Apple has issued a statement to All things D that says it did not give the FBI any device IDs like the ones released by hackers earlier this week.
The statement indicates that the FBI wasn’t in cahoots with Apple, nor the other way around. Apple also says that the UDID is persona non grata in iOS 6 anyhow.
The FBI has not requested this information from Apple, nor have we provided it to the FBI or any organization. Additionally, with iOS 6 we introduced a new set of APIs meant to replace the use of the UDID and will soon be banning the use of UDID
Apple began encouraging developers to move away from the use of the UDID to track devices, or any other use of it for that matter, over a year ago. Earlier this year, there was rumors that Apple was introducing a replacement for UDIDs and that replacement, in the form of several new APIs and an alternate for of ID, was introduced at WWDC to Apple developers. Shortly after hackers leaked 1M of those IDs, the FBI spoke out and said that the there was ‘no evidence’ that the information came from them.
The thing about UDID is that it’s not inherently a bad idea to have a way for developers to tell that you’re using a specific device with their apps. The UDID of a device can aid in synchronizing data from one copy of an app to another or in order to send push notifications. There are legitimate reasons to be able to tell one device from another.
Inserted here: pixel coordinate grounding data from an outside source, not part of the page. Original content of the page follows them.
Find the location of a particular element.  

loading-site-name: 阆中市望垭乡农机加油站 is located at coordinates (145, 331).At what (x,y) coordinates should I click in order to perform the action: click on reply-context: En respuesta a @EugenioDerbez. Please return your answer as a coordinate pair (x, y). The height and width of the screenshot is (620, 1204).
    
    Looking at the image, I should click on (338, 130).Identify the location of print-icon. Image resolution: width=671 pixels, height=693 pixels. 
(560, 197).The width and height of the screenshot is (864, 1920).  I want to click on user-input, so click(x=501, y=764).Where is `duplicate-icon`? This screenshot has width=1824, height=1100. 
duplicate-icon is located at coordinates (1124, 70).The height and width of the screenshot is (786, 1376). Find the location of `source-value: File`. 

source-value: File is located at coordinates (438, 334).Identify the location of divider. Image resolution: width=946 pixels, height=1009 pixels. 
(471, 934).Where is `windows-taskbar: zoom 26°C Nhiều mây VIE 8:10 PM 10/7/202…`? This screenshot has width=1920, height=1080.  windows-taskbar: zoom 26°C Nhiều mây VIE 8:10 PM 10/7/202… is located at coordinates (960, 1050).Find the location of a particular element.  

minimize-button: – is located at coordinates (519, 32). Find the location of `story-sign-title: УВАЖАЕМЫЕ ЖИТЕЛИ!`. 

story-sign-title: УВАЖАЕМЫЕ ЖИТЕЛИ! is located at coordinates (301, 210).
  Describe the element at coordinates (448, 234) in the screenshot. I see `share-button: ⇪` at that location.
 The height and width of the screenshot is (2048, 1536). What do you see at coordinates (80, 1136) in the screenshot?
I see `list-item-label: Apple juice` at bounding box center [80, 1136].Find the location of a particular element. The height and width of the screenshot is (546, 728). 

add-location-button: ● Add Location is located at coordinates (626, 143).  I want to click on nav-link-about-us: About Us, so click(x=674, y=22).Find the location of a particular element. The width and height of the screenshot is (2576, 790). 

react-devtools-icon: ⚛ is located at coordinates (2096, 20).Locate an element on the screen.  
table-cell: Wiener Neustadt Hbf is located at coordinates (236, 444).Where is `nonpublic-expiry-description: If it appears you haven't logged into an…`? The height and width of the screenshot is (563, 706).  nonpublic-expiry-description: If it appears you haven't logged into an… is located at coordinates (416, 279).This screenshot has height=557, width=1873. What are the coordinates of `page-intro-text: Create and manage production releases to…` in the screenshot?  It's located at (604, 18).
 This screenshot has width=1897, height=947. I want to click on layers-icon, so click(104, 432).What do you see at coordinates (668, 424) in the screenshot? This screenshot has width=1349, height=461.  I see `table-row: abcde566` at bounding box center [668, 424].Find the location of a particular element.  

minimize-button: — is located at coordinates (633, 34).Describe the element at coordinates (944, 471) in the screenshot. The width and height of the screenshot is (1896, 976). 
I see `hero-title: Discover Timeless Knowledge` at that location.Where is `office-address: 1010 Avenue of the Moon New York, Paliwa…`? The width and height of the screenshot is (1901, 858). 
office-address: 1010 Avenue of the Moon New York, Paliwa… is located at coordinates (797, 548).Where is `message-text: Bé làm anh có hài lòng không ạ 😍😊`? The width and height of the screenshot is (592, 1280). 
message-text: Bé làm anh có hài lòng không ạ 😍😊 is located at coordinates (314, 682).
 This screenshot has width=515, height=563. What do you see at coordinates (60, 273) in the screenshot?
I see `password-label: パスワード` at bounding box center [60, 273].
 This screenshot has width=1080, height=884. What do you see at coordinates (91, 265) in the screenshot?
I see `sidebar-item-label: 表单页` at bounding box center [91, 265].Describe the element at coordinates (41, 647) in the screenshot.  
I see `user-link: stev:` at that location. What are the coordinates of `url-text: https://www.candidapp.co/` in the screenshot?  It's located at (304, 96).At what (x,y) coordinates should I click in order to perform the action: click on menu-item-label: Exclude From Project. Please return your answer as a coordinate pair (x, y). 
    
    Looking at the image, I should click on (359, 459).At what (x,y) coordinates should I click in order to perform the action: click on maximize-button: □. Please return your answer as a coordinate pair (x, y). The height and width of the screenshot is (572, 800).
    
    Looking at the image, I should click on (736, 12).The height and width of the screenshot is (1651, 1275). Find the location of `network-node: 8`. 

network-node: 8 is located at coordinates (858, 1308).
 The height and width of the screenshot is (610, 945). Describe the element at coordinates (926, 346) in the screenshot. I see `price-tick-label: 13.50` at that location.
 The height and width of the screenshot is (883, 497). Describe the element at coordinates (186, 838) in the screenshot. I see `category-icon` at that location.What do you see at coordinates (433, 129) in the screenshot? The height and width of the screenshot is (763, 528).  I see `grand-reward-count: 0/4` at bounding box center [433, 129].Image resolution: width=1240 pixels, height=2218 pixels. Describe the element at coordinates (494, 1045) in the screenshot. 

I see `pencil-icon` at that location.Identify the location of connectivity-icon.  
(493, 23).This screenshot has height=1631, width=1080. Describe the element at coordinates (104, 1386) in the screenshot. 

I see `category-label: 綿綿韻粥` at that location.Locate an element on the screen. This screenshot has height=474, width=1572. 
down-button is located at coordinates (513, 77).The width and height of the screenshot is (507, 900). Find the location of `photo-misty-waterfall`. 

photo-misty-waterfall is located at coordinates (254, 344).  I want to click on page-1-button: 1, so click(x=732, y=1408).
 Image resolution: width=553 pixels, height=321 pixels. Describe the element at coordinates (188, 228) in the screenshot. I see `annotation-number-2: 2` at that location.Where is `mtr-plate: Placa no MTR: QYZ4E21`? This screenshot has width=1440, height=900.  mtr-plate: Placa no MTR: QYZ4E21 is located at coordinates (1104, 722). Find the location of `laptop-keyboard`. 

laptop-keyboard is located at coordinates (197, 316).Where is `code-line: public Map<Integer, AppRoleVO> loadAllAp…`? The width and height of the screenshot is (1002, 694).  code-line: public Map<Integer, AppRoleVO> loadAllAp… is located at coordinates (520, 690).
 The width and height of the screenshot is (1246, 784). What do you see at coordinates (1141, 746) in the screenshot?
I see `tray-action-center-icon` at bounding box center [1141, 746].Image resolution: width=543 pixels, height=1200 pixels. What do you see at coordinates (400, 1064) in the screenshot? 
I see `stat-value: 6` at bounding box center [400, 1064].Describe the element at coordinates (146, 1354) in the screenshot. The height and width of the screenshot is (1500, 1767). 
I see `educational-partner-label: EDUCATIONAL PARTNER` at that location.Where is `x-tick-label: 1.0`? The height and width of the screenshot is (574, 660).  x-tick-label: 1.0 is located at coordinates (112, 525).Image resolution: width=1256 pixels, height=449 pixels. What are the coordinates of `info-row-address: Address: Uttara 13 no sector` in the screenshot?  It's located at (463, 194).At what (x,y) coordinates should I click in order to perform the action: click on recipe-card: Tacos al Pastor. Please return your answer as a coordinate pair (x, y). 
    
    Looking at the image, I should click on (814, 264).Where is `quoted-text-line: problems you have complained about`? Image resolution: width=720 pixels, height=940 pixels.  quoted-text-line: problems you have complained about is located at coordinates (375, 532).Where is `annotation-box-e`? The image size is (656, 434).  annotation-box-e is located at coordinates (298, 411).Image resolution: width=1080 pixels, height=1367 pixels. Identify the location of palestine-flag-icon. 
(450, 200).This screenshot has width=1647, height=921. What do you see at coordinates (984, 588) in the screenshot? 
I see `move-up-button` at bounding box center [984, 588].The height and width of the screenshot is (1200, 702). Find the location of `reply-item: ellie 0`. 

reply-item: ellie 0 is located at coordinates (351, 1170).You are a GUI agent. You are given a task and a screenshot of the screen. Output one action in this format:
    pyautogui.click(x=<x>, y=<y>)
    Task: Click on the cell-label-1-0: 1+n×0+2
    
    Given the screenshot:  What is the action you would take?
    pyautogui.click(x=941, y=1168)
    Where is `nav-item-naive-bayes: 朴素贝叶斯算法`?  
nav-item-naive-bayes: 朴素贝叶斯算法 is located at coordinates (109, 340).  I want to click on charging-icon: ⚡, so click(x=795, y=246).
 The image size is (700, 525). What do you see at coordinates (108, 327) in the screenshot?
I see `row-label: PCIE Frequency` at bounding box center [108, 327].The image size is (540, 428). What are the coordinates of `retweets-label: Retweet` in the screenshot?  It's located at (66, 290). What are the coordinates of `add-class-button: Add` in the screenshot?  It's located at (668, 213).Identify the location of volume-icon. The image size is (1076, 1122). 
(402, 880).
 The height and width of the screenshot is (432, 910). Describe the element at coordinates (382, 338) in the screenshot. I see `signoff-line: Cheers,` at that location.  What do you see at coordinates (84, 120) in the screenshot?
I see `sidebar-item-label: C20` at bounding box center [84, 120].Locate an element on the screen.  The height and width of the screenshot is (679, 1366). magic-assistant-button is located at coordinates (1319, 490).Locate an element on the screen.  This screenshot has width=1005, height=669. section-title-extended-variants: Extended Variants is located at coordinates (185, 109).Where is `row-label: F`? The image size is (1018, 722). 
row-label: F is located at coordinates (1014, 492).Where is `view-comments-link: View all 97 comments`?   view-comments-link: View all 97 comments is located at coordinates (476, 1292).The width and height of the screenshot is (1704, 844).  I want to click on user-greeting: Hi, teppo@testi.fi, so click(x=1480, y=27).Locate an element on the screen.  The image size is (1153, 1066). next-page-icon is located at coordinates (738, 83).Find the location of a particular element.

Apple knows that it needed to offer developers an alternative if it wanted them to stop using it, so it recommended CFUUID (Core Foundation Universally Unique Identifier). But not everything is wine and roses with CFUUID, there are some issues around it that make it a poor alternative for some apps.
The Next Web has created a tool for you to check to see if your UDID is in that batch, though the hackers say that they have millions more. Apple has sold over 350M iOS devices to date, each one with its own static UDID. There is really no reason why this ID should not be able to be reset by the user in one fashion or another, so it’s unclear why it even continues to exist, much less be offered to developers to use. There is no inherent danger in your information being out there, even your UDID. But there are some possibilities for malicious use and information gathering.
What is for sure is that using the UDID is getting risky in this age of information overload. Apple plans to ban the use of it in iOS 6, but it really needs to just get rid of it once and for all and offer a less permanent alternative.
Still, the question remains: if Apple didn’t give the FBI these UDIDs, then where did they come from? The most likely answer is an app or network of apps, but which?